政府が、高校の教育課程で日本史を「必修科目」とすることを検討している。
現在、高校では社会科が「地理歴史」と「公民」に分けられ、地理・歴史の中では、世界史だけが必修だ。日本史は中学で勉強するだけでいいということだったらしい。
そもそも高校で日本史を必修にしていないことが驚きだ。日本史を選択しても年度末には授業時間数が足りなくなり、近現代史については、駆け足で教えている例が多々見られる。
その結果、何が起きているか。「日本の近現代史について疎い若者が増え、日本とアメリカが太平洋戦争で戦ったことさえ知らない大学生もいる」(全国紙政治部記者)というのだ。
さもありなんという感じだ。
必修化の旗振り役、下村博文文科相は記者会見で「グローバル化が進む中で、日本の歴史や文化に対する教養を備えた人材の育成が必要だ」「日本人としてのアイデンティティー(帰属意識)を育てるためだ」と、その必要性を強調した。その通りだと思う。

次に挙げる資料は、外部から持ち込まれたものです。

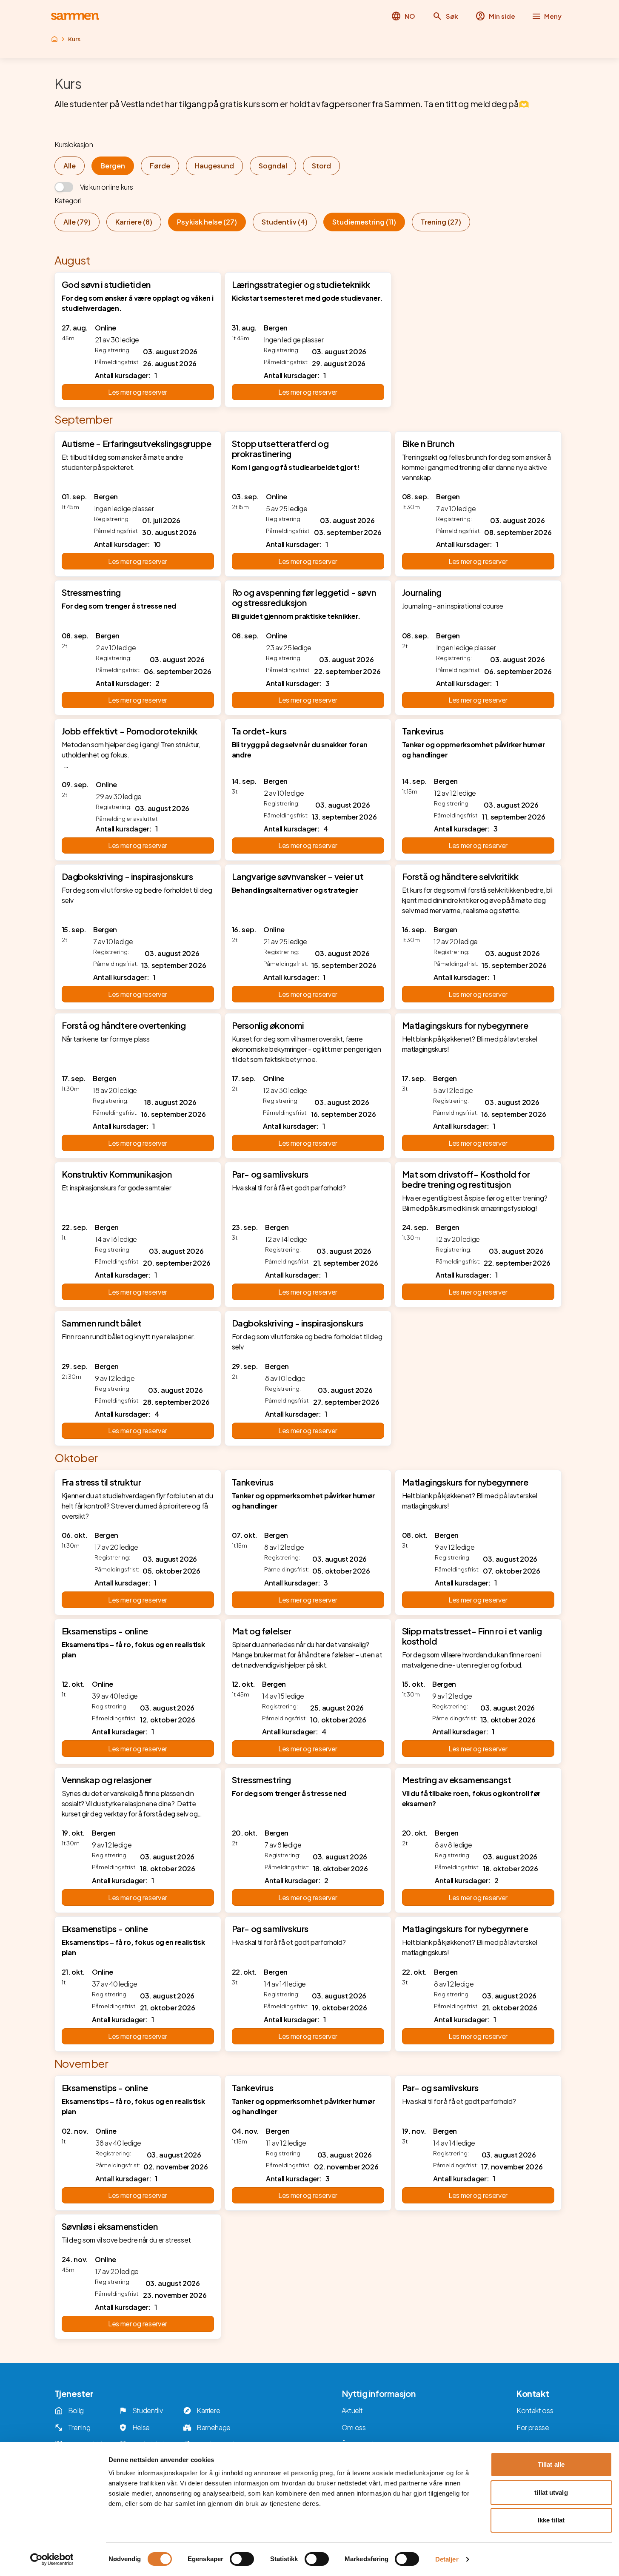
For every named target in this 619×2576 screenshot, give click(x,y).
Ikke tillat (551, 2520)
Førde (160, 165)
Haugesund (214, 165)
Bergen (112, 165)
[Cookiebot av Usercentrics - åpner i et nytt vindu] (51, 2559)
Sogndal (273, 165)
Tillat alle (551, 2464)
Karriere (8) (133, 221)
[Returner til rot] (54, 39)
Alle (69, 165)
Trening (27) (441, 221)
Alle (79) (77, 221)
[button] (445, 16)
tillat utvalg (551, 2492)
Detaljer (447, 2559)
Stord (321, 165)
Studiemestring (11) (364, 221)
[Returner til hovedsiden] (75, 16)
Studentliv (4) (285, 221)
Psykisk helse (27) (207, 221)
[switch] (242, 2559)
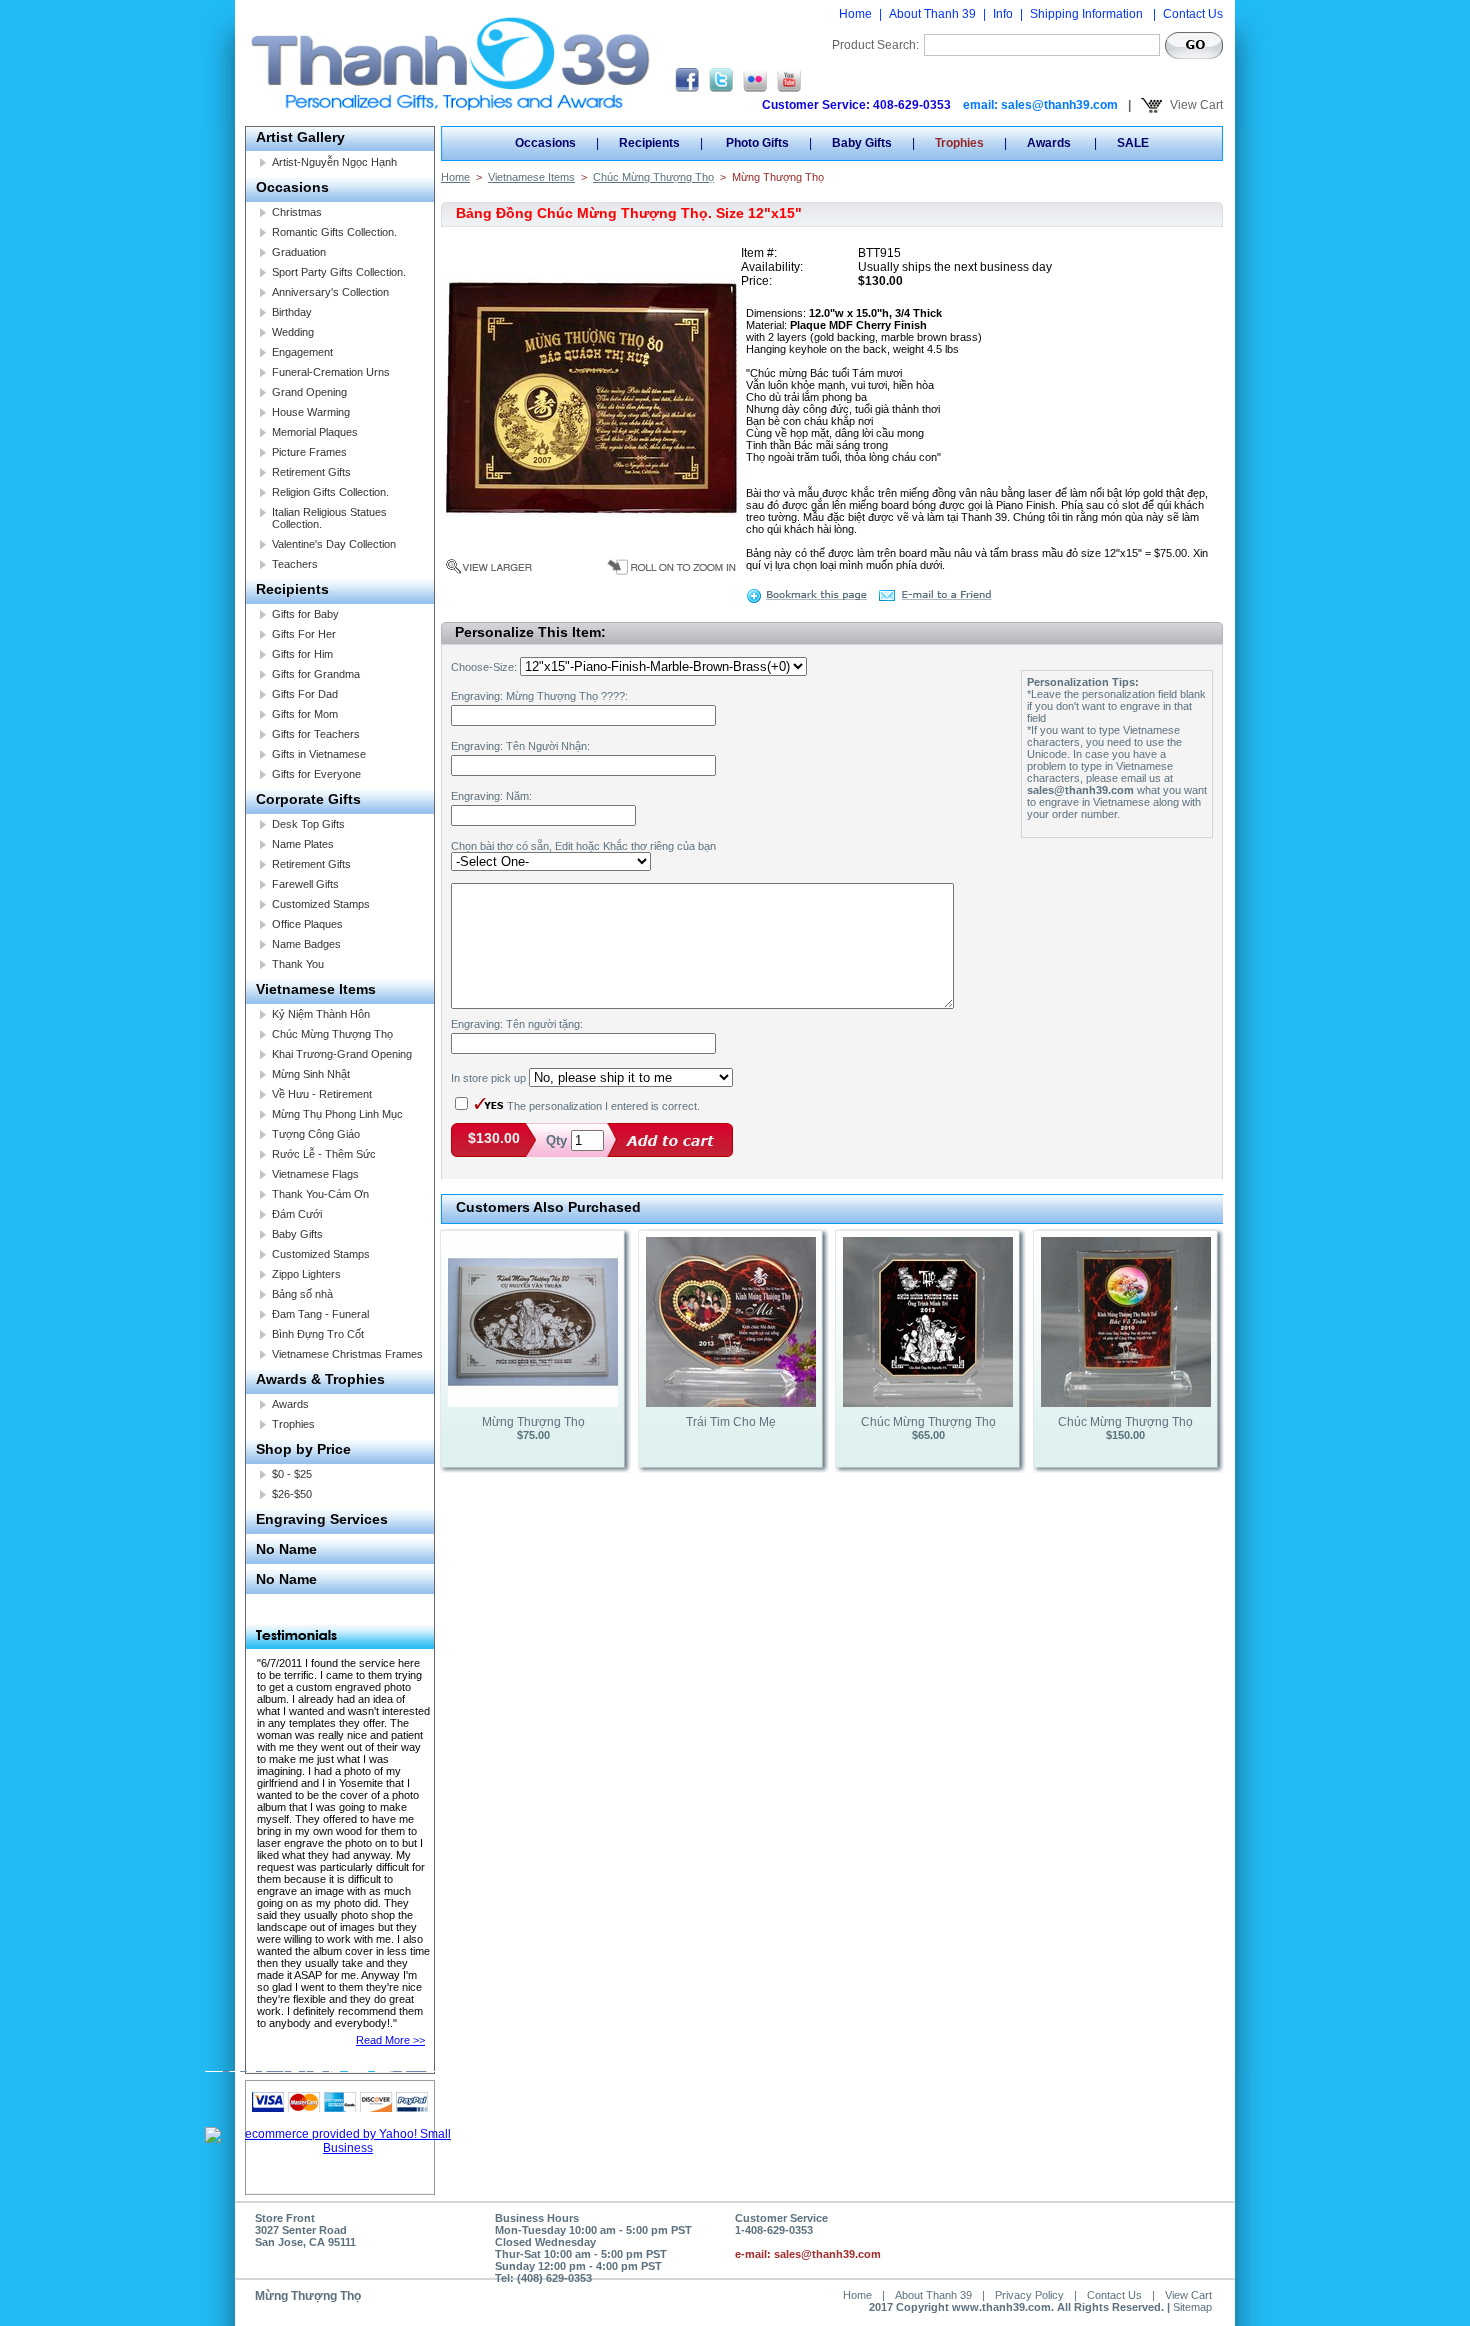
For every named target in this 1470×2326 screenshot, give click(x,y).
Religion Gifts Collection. (330, 492)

ただ、中国、韓国などが日本政府の歴史認識を巡って批判を強める中で、日本史の必修化は、「中韓に対する、安倍政権の極めて政治的、タカ派的な対抗策ではないか」と見る向きもある。
文部科学省は、今年の夏にも中央教育審議会に日本史必修化を諮問する予定だ。早ければ、2020年度の全面実施を目指すという。